Tragedy struck for David again several years later when his wife Donna and toddler daughter Laura were killed in a road crash. David survived, as did his elder daughter Bekki, although both suffered horrific injuries.

"Everyone goes through their difficulties," he says. "At the end of the day, it all comes down to where our heart is in the middle of it all, and what we have to hold on to when everything goes wrong.

"I was in a car accident in Ballymoney. My wife Donna and my two-year-old daughter Laura were killed and my other daughter Bekki was paralysed on the left side.

"I was in a coma for 10 days. Medics said I was not going to survive and if I did I would be in a vegetative state. My heart stopped a few times. I had cracked ribs, my sternum cracked, my eye socket was smashed. I was told I would never be able to walk.

"Bekki couldn't walk, she was paralysed. I prayed so hard for her, that God would heal her, that He would heal us both. Five weeks after the accident we were out for a walk together. My daughter is okay. She is married and has three children now. She has had a full and wonderful life."

Several bones in David's body had been shattered, and indeed his heart was, too - but his faith in God has ensured that his spirit has never been broken. He says God blessed him with a second chance at life and love when several years after Donna died, he met and fell in love with his now wife Sandy.

"The reality is that I really struggled with the loss of my wife and child," he says. "The emotion you go through with a loss like that is huge. I had my hard days and my bad days. I had my feel-sorry-for-myself days. But God was patient with me and drew me back to Him. God gave me the strength to get through that time, He walked me through that pain.

"I said that I would never get married again," he says. "Because I never wanted to go through anything like that again. But I got an opportunity to go to South Africa when I was coming out of that time and it was there that I met this beautiful woman called Sandy. God just really pushed me and impressed upon me that this was the woman I was going to marry. We met in April, we married in December and we've been married for 24 years and we have four kids.

→ Stored records
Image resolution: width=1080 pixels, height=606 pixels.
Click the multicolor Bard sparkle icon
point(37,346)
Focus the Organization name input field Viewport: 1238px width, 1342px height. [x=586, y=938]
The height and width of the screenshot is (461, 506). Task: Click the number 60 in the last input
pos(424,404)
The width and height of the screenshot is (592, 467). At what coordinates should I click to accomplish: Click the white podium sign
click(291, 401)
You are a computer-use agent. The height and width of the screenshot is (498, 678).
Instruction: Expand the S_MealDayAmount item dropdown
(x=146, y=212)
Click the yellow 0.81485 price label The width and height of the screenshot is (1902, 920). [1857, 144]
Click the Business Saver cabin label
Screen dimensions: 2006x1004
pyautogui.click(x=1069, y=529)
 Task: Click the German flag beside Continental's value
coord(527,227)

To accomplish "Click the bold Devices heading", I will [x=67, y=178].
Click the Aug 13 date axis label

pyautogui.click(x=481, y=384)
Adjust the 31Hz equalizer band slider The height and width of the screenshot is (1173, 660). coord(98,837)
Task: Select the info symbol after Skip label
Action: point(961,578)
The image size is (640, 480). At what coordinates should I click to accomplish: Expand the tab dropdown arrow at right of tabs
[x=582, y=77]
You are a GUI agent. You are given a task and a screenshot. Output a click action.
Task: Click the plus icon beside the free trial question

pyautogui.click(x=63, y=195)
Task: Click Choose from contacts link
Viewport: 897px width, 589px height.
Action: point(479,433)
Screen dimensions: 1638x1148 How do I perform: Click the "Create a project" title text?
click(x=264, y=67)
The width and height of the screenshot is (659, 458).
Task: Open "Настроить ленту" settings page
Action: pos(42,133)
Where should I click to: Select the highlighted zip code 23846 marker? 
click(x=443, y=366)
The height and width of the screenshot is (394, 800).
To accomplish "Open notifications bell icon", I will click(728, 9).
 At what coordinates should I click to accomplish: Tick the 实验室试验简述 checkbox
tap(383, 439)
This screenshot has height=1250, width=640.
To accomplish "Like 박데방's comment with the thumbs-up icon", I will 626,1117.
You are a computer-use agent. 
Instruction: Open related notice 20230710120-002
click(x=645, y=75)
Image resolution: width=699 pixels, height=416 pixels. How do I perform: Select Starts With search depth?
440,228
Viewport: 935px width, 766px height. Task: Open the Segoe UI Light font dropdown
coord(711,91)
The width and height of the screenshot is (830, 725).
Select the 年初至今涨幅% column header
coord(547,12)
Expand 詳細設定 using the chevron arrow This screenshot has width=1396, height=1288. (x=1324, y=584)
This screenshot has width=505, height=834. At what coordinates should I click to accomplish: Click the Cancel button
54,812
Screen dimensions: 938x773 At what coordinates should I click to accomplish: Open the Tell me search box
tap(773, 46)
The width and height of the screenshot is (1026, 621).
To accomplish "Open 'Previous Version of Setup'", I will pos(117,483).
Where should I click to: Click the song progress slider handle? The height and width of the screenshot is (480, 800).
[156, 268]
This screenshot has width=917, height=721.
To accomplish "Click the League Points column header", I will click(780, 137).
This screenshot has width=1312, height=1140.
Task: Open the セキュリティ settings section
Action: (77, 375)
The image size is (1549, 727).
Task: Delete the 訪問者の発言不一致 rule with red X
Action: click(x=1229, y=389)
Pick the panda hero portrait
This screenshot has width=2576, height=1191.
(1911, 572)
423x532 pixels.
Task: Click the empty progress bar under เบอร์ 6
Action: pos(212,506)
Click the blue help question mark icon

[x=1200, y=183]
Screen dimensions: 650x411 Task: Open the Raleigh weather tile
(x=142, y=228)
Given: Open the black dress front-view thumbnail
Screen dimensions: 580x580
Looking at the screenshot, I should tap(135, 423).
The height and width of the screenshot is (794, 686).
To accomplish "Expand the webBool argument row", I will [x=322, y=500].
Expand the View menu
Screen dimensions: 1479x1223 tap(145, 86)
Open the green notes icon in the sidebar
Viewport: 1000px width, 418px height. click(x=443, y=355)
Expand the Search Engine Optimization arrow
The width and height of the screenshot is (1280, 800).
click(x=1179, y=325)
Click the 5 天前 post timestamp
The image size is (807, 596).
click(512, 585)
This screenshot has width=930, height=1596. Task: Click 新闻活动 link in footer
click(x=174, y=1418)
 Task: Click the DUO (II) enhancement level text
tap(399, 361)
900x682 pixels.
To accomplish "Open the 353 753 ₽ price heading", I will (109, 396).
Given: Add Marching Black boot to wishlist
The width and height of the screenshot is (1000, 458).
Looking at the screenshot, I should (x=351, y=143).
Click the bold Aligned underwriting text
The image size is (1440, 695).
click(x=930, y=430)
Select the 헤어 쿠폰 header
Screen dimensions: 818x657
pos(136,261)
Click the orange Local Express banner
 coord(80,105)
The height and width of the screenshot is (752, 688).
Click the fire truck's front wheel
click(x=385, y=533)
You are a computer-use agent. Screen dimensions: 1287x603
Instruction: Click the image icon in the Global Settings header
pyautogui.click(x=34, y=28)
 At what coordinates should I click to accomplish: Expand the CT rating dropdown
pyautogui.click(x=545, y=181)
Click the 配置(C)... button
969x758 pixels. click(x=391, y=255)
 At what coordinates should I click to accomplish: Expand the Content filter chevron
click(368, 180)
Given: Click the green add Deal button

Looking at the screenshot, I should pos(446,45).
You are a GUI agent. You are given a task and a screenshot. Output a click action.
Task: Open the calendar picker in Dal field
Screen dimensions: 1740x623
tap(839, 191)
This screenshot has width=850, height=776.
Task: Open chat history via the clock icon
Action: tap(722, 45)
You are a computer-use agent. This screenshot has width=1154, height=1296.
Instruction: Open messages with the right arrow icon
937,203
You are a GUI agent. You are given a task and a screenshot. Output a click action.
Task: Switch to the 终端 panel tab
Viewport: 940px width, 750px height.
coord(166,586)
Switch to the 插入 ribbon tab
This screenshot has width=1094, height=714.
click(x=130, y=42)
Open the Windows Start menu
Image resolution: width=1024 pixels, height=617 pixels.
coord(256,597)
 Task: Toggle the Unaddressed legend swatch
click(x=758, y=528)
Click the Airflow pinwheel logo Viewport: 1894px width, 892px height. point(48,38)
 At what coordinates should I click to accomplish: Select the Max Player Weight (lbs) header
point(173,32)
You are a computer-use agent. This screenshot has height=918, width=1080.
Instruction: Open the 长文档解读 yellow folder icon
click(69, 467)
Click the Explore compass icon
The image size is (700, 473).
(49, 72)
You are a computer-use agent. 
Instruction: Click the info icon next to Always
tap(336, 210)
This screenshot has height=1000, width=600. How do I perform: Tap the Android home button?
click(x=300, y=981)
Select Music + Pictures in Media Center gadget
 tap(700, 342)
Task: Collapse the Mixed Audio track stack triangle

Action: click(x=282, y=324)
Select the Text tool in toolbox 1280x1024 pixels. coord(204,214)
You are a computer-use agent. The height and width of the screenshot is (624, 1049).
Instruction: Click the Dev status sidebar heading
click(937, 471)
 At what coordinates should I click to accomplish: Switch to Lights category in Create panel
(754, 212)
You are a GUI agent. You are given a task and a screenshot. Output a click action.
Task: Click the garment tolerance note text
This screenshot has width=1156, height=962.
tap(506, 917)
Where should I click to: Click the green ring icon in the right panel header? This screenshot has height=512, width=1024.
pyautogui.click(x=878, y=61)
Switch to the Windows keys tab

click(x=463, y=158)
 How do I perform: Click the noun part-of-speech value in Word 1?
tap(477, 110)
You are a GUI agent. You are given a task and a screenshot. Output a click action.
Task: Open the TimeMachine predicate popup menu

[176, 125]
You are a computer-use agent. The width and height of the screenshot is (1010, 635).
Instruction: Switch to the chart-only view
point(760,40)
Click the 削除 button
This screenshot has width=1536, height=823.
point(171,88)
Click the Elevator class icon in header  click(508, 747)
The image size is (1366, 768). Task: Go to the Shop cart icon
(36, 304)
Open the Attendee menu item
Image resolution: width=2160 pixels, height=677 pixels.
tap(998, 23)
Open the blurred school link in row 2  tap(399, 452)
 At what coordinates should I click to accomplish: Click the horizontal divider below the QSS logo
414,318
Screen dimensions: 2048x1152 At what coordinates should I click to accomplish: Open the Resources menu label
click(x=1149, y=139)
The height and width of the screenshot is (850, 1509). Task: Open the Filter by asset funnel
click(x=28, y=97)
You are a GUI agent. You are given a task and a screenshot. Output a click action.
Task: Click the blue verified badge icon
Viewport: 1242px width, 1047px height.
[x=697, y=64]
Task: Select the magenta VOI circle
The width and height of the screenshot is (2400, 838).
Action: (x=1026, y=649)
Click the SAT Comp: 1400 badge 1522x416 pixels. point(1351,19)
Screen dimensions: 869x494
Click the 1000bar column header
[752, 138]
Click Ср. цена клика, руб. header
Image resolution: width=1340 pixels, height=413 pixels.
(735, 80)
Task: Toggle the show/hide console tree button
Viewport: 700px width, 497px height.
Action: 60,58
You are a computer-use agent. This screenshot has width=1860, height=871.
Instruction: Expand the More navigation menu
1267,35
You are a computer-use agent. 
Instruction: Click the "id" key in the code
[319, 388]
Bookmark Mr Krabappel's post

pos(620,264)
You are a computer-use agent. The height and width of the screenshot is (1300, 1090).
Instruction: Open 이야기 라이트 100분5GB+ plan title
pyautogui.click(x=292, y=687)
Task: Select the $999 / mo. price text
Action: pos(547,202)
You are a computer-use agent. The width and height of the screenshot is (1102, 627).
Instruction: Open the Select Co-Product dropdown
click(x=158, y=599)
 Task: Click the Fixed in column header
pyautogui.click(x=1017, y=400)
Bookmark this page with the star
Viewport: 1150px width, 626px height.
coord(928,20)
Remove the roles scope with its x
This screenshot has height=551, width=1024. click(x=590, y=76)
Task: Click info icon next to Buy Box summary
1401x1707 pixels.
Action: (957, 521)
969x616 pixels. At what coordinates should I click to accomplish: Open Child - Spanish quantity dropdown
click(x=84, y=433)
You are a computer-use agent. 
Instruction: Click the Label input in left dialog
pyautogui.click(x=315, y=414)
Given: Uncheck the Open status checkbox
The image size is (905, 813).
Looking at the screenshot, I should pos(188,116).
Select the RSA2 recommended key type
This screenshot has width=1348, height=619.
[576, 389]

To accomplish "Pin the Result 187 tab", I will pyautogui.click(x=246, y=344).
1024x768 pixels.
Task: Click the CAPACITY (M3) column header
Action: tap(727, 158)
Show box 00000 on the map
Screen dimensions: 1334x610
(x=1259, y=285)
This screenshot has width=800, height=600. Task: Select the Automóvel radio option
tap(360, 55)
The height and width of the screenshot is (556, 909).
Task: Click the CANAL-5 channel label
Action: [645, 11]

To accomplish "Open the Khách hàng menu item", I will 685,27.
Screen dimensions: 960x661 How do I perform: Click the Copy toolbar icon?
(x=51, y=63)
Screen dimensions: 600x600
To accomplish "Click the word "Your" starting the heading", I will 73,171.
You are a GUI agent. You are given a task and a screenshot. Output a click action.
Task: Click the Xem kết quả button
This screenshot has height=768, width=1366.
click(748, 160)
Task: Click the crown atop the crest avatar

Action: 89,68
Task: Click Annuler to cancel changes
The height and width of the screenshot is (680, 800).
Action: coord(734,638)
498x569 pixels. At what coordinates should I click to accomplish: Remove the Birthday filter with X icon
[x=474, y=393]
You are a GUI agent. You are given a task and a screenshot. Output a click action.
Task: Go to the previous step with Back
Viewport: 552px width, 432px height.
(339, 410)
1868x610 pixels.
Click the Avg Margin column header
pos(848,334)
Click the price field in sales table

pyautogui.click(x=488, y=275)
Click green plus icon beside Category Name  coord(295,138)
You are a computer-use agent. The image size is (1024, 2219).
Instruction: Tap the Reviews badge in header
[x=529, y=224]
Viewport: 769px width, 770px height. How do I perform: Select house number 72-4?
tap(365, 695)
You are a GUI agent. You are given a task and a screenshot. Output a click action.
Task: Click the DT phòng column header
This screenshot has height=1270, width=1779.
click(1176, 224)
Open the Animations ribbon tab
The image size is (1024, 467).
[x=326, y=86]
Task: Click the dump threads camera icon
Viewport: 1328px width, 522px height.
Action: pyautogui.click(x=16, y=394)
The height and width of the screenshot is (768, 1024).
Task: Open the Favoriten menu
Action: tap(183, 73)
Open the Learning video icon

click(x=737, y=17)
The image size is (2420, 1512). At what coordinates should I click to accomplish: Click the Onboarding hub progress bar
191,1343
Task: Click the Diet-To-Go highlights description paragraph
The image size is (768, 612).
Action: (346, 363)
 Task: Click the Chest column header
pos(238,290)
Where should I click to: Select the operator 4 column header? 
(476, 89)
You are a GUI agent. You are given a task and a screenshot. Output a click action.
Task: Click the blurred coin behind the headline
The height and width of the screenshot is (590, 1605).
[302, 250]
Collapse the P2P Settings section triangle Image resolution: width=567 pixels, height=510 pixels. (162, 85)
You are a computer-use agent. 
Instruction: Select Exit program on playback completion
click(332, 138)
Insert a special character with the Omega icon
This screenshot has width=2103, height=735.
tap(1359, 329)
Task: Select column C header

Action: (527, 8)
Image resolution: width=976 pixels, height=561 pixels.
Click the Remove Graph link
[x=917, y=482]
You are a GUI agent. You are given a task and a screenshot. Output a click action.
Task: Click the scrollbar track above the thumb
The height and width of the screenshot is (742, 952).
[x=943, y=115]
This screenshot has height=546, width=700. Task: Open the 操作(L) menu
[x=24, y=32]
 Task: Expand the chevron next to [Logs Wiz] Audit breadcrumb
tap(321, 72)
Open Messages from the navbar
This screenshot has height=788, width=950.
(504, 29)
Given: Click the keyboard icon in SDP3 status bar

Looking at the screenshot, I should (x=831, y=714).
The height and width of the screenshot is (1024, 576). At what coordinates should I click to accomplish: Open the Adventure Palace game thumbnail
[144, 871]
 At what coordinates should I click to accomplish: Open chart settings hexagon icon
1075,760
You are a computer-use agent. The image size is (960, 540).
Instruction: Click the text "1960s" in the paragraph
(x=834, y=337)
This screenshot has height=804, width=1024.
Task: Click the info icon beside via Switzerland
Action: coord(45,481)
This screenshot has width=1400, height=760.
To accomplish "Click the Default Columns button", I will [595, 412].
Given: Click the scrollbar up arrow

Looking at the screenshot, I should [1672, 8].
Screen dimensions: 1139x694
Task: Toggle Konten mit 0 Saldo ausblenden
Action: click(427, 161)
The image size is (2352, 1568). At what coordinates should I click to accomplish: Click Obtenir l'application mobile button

→ Tasks
1 - Please name every member of David's family who is named in the account of David's life, with how each is related to him.
2 - Write the next part of the account of David's life, picking up after its final sentence.
None of the stored material is needed here.

→ Answers by task
1 -
Donna, his wife, who was killed in the crash
Laura, his two-year-old daughter, who was killed in the crash
Bekki, his elder daughter, who was paralyzed on the left side
Sandy, his current wife

2 -
"She is such an amazing woman and I think that having someone who you share your life with in the way she has shared her life with me is one of the greatest gifts and blessings God has given me."

David says that he has been able to forgive those who caused him so much heartache. He says he hopes that Northern Ireland can also practice forgiveness.

"I absolutely forgive them," he says. "The first two bomb attacks did not have a huge impact on me, but the third time it happened directly to me, my body and my career were affected by it and I'm lying there with my arm, unsure whether I'm going to be able to keep it. When all those things were in my mind, that's the place God challenged me with the reality of forgiveness.

"I discovered that the reality of what happened doesn't go away and the memory doesn't go away, but the power of what happened to bring your life down - that is what forgiveness breaks.

"And that is what I would love to see for our nation, that people can forgive. For some people to forgive themselves for what they have done, and to forgive what has been done to them. I truly think that forgiveness is the road to peace."